La disabilità diventa un punto di forza per Gaspare, un uomo in carrozzella, sempre presente, che riesce a scoprire i traffici illeciti e per Aquilino, che riesce ad intervenire con prontezza nell’incidente e a chiamare tempestivamente il 118. Pieno di amarezza è il clima di sospetti e pregiudizi che lo circonda e la grettezza d’animo del commesso che lo controlla, pensando che sia un falso cieco. ”Me ne accorgo ad occhi chiusi” è l’affermazione che definisce le sensazioni dell’enologo Aquilino, i cui discorsi vagheggiano tra alcool e
autoironia mentre la frequenza dei suoni e dei ritmi erano per le orecchie come colori e forme per gli occhi, perché ”la vista è nella mente”. Nel momento in cui Aquilino scopre un cunicolo, si comincia a sentire sospeso nel buio, procede attraverso di esso, con l’oscurità che l’accoglieva morbido: qualcosa gli raccontava il mondo con vari elementi da
scoprire, attraverso elementi immaginifici e fantasiosi. Il cunicolo rappresenta così la metafora di un passaggio interiore per scoprire potenzialità diverse e acquista una sorta di sacralità, attraverso una realtà parallela.

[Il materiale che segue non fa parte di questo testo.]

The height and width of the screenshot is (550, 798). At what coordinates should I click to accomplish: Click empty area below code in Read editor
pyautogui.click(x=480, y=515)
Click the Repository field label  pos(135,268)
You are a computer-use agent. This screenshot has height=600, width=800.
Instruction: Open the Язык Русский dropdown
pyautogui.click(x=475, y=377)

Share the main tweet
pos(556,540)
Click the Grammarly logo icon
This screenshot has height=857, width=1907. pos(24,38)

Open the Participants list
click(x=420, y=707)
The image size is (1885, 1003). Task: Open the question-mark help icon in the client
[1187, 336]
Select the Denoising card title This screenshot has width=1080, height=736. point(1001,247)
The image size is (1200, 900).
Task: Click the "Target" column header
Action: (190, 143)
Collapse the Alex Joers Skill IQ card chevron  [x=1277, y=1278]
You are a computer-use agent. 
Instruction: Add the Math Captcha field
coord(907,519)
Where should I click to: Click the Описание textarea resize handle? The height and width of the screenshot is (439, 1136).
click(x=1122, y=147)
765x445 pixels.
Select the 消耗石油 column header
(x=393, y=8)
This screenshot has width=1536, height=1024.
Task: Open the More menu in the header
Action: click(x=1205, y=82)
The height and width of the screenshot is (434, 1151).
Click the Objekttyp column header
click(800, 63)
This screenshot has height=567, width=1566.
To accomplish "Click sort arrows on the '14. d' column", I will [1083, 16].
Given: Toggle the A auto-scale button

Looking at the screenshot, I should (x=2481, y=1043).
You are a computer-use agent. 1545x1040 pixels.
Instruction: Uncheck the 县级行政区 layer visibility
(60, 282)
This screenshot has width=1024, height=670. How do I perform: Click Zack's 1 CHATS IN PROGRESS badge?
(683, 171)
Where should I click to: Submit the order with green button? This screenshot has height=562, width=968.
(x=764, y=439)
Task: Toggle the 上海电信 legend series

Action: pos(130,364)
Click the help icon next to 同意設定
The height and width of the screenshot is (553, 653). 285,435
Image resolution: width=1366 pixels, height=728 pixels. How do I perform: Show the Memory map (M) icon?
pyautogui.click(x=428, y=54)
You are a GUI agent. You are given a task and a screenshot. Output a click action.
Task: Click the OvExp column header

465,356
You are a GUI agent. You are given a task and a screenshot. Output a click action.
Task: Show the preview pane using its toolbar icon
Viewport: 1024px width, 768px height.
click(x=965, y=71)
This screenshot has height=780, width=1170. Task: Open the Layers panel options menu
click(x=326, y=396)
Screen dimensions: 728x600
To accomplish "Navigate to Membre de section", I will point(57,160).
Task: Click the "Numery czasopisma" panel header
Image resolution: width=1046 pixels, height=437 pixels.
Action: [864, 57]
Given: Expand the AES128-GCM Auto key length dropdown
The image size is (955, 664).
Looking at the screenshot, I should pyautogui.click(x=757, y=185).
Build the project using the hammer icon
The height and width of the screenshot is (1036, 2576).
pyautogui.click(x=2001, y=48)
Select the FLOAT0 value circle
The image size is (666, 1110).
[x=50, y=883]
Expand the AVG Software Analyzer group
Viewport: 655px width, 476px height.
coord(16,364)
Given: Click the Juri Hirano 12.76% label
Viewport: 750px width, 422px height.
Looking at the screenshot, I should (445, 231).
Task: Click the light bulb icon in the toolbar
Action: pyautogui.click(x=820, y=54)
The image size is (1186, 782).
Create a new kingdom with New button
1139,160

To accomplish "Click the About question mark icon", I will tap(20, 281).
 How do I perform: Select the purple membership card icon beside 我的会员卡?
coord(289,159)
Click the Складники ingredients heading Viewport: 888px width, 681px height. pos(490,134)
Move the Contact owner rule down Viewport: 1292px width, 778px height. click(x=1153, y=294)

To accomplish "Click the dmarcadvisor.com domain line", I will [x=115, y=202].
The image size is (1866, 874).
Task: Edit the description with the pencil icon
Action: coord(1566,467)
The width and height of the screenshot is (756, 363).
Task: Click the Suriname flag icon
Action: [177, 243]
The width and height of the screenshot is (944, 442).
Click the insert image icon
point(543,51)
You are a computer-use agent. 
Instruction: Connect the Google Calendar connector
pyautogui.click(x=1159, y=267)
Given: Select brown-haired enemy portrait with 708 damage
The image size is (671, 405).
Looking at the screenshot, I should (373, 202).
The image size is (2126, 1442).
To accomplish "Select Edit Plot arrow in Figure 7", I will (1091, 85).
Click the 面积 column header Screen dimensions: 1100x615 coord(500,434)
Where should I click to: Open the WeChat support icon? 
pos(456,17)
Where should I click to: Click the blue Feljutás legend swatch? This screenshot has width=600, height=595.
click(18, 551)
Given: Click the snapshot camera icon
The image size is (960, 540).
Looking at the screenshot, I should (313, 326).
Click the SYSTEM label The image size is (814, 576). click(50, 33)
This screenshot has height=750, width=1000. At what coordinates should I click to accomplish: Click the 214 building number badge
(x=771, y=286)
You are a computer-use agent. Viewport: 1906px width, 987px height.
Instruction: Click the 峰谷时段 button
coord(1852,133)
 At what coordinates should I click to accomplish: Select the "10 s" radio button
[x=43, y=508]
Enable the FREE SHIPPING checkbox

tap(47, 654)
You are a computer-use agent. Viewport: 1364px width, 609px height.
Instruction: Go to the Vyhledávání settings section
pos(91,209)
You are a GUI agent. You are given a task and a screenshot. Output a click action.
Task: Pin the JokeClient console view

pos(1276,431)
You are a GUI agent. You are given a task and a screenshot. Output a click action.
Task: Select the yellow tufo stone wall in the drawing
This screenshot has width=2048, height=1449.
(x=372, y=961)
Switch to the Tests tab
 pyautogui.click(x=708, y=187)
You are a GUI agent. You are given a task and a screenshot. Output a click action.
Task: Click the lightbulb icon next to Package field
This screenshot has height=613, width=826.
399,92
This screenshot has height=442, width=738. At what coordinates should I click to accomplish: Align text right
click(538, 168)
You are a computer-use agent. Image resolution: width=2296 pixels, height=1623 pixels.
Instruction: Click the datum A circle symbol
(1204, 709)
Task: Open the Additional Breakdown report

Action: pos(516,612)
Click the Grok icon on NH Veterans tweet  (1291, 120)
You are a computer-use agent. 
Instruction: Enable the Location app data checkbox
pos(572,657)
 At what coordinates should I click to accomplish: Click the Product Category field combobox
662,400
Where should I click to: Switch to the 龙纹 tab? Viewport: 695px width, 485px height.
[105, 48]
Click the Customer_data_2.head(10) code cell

Aquilino è entrato in un’altra dimensione: era diventato colui che riusciva a guidare nel buio, perché ci vedeva meglio degli altri, ha imparato ad ampliare la propria visione del mondo, attraverso un ”universo di percezioni uniche” e non ha più bisogno del cane guida.
Diogenio comincia a rendersi conto che è fondamentale essere capace di sentire lo spazio anche con la pelle e gli altri sensi, tranne la vista: ognuno è abilitato a vivere la vita e a percepire il mondo in modi diversi, anche se il proprio sguardo è rivolto a tener d’occhio ciò che appare, privandosi in questo modo di elementi importanti, non visibili, come ”gli odori che sono un viaggio nel tempo” e lasciano tracce, perché “se vedi solo ciò che vedi, non meriti di vedere ciò che vuoi”. Il suo incontro con una ragazza, Giada, in cui nome rimanda al significato della luce, lo attrae e si sente coinvolto in un viaggio interiore che lei avrebbe
colorato con nuove percezioni e caratteristiche, con pennellate di nuovi sapori e odori: il sentiero era illuminato dall’olfatto, attraverso tracce di sessualità fremente e intenso desiderio voluttuoso, fino a giungere all’unione di corpi.